Jessie and Gerald are a couple having a spot of bother, so they do what any really wealthy people with relationship troubles do - scarper off to the countryside for a dirty weekend. Gerald has plans he hasn’t shared though - this is where the misery begins.
Spoilers ahead.
Gerald’s game, it transpires, is to handcuff Jessie to the bed. He hasn’t actually asked her about this beforehand which doesn’t inspire a whole lot of confidence in his understanding of how to repair a relationship that’s trying to navigate some rocks in a shallow channel, but all that doesn’t really matter because Gerald pops a little blue pill that doesn’t agree with him. He has a heart attack, falls off the bed and Jessie is left trapped there, miles from anywhere with nobody about but a stray dog that is rather hungry and not too particular about societal views of dogs that eat people.

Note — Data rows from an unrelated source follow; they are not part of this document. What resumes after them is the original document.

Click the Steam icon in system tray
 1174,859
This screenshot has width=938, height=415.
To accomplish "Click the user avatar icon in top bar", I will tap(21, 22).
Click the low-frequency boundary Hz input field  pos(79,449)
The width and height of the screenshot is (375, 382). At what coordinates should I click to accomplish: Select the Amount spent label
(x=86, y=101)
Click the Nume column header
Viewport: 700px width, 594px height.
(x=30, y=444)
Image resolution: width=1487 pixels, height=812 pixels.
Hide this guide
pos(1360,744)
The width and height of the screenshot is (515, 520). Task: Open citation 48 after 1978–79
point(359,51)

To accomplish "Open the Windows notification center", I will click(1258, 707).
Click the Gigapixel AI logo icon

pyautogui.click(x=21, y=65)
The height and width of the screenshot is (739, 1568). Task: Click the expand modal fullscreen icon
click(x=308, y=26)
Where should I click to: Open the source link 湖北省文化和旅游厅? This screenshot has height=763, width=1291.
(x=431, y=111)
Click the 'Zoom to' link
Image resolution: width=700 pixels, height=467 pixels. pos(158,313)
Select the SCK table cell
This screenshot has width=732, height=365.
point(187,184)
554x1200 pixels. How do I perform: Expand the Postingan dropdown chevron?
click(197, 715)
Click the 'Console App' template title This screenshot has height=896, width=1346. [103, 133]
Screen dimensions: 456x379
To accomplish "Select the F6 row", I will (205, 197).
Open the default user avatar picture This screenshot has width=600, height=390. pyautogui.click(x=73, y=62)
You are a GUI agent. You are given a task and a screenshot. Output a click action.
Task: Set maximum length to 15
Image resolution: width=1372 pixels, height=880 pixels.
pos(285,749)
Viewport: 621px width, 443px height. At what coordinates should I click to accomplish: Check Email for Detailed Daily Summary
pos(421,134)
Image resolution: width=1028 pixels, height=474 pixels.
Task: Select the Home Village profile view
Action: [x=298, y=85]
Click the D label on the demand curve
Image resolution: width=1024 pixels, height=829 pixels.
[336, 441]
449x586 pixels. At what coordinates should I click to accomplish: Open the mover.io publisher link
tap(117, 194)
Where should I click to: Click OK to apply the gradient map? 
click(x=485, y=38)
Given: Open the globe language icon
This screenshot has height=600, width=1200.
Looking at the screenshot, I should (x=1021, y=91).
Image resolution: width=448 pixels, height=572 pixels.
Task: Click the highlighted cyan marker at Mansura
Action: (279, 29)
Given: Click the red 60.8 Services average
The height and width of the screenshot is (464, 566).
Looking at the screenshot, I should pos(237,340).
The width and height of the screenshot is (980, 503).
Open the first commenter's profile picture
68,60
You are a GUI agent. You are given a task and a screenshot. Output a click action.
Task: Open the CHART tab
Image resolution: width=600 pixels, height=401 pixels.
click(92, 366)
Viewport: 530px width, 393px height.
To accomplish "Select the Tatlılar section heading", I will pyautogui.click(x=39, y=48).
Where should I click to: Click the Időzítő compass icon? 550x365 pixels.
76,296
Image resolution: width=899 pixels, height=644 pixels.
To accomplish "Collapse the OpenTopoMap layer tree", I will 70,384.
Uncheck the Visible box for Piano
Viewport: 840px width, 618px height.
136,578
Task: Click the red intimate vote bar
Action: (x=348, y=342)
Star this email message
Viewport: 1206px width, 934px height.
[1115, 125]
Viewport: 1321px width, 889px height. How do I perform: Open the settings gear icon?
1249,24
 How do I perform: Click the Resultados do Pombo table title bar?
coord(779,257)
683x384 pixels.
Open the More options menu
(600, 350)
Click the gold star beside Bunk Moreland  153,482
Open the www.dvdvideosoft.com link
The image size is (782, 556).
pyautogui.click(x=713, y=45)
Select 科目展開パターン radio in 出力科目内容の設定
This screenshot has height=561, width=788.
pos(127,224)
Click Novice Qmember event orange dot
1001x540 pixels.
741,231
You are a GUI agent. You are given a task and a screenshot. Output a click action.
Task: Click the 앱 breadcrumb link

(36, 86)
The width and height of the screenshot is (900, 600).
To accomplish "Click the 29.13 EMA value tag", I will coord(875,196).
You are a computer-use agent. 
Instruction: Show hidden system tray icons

Based on a Stephen King book, this - according to the internet - was largely considered unfilmable, largely due to the fact that much of the book takes place in Jessie’s head. I posit instead that, when anybody says that something is unfilmable, what they are actually saying is that they struggle to imagine a way in which it could be filmed. Mike Flanagan, it turns out, is the perfect director for this kind of horror - he is a big fan of having people talk, after all. Jessie’s hallucinations and the journeys she takes through her memories involve her talking to various incarnations of herself, all expertly acted by Carla Gugino, and the occasional interaction with the ghost of Gerald, played by another Flanagan regular, Bruce Greenwood. There’s a lot of creeping dread in the film, and a lot of unease, that never really ascends to full blown supernatural or gory horror (except for how Jessie gets out of the handcuffs, a part of the book that has lived rent free in my head since I read it in my teens, and will likely now never leave.)
This means that all the heavy lifting is done by just two actors and the film succeeds admirably in this regard. Where it probably falters is in the present day subplot and the coda that reveals just exactly what one of Jessie’s visions was. To be fair, I think this is the clunkiest part of the book too - it might be a much better film without this at all, or perhaps a version of these visions where Jessie plays less of a part; the weakest element being her narration. This feels off somehow, since the audience have spent so much time with her in dialogue with both herself and her memories of others.
Overall, a good film, not a great one - good enough to get a little bit of an autumn scare going.